Electrical field and biaxial strain tunable electronic properties of the PtSe2/Hf2CO2 heterostructure

Abstract

The structure and electronic properties of two-dimensional vertical van der Waals PtSe₂/Hf₂CO₂ heterostructure have been investigated based on first-principles calculations. The results show that the PtSe₂ and Hf₂CO₂ monolayers form a type-I heterostructure with both the conduction band minimum (CBM) and valence band maximum (VBM) located at the Hf₂CO₂ layer. The electronic properties of PtSe₂/Hf₂CO₂ heterostructure can be effectively adjusted by applying external electric field or biaxial strain.
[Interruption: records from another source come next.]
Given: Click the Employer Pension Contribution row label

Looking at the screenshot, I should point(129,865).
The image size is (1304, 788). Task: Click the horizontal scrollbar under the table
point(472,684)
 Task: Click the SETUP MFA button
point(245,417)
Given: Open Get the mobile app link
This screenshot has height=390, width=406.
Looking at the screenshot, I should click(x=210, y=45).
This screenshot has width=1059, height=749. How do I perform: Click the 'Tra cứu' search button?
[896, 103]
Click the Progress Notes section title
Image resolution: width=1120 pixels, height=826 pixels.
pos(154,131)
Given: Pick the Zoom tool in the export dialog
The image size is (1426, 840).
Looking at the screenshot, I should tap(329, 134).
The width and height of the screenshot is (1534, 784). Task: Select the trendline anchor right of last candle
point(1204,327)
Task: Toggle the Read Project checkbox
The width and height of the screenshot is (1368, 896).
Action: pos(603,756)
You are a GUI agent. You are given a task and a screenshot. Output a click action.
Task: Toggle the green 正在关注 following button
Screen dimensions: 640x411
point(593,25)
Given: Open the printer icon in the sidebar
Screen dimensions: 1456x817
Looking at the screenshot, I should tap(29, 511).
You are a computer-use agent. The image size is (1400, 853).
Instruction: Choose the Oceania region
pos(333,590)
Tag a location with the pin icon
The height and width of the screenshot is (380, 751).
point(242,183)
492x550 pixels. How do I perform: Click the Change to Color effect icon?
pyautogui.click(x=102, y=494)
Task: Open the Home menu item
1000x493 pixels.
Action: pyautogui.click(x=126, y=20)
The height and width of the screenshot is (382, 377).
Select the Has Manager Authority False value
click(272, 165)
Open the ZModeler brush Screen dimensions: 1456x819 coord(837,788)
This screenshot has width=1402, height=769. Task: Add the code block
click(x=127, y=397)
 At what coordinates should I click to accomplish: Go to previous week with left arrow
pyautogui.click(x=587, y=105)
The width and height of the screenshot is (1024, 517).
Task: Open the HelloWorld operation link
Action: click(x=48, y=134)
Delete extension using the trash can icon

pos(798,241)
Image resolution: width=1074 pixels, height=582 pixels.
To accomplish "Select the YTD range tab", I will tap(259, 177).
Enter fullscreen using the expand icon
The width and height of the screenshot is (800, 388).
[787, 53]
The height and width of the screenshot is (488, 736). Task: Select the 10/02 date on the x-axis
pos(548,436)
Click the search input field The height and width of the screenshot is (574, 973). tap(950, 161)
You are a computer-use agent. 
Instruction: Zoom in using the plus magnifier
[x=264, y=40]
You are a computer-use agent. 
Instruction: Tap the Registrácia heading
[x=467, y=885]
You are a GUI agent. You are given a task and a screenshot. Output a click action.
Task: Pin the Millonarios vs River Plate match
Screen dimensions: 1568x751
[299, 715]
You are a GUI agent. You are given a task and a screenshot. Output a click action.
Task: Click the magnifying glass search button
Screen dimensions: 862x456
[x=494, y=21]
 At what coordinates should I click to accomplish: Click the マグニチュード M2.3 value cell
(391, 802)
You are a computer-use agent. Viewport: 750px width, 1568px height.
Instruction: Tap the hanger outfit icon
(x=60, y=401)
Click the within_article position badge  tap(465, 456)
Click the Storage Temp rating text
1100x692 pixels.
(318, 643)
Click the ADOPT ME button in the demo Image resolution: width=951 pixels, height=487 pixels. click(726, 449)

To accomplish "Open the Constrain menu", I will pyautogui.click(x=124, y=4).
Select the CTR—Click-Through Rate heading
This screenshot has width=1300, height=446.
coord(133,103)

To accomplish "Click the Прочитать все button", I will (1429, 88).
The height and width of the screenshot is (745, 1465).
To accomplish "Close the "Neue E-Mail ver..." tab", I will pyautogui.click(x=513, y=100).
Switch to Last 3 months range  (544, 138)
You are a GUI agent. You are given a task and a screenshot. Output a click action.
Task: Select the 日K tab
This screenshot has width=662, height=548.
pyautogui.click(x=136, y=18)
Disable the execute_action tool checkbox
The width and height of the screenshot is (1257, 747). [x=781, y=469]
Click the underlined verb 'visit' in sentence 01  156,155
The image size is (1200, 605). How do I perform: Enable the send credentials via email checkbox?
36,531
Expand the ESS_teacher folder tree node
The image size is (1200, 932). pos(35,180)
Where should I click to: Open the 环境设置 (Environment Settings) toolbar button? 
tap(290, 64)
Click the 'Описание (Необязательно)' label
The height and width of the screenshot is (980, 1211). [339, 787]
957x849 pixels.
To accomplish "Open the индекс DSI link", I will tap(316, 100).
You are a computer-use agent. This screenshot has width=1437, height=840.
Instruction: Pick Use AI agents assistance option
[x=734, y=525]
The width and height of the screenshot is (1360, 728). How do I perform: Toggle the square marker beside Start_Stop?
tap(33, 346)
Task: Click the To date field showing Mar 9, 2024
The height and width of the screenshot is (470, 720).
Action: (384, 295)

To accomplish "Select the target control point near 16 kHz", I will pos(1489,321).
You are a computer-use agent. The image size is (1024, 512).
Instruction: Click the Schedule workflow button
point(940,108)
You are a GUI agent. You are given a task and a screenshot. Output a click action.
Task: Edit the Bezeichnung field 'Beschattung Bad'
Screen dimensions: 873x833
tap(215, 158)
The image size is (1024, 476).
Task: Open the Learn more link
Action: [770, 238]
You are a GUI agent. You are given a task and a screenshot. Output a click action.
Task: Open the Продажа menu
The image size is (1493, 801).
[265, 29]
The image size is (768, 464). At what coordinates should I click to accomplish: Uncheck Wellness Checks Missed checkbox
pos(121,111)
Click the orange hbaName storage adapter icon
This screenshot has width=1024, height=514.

The transition in band alignment from type-I to type-II can be manipulated by controlling the strength and direction of the electric field. Additionally, the transition from type-I to type-II have also taken place under the strains, and the band gap of the PtSe₂/Hf₂CO₂ heterostructure decreases with increasing the compressive or tensible strain. Under a strong strain of −8%, the PtSe₂/Hf₂CO₂ heterostructure can transform from semiconductor to metal. These findings provide a promising method to tune the electronic properties of PtSe₂/Hf₂CO₂ heterostructure and design a new vdW heterostructure in the applications for electronic and optoelectronic devices.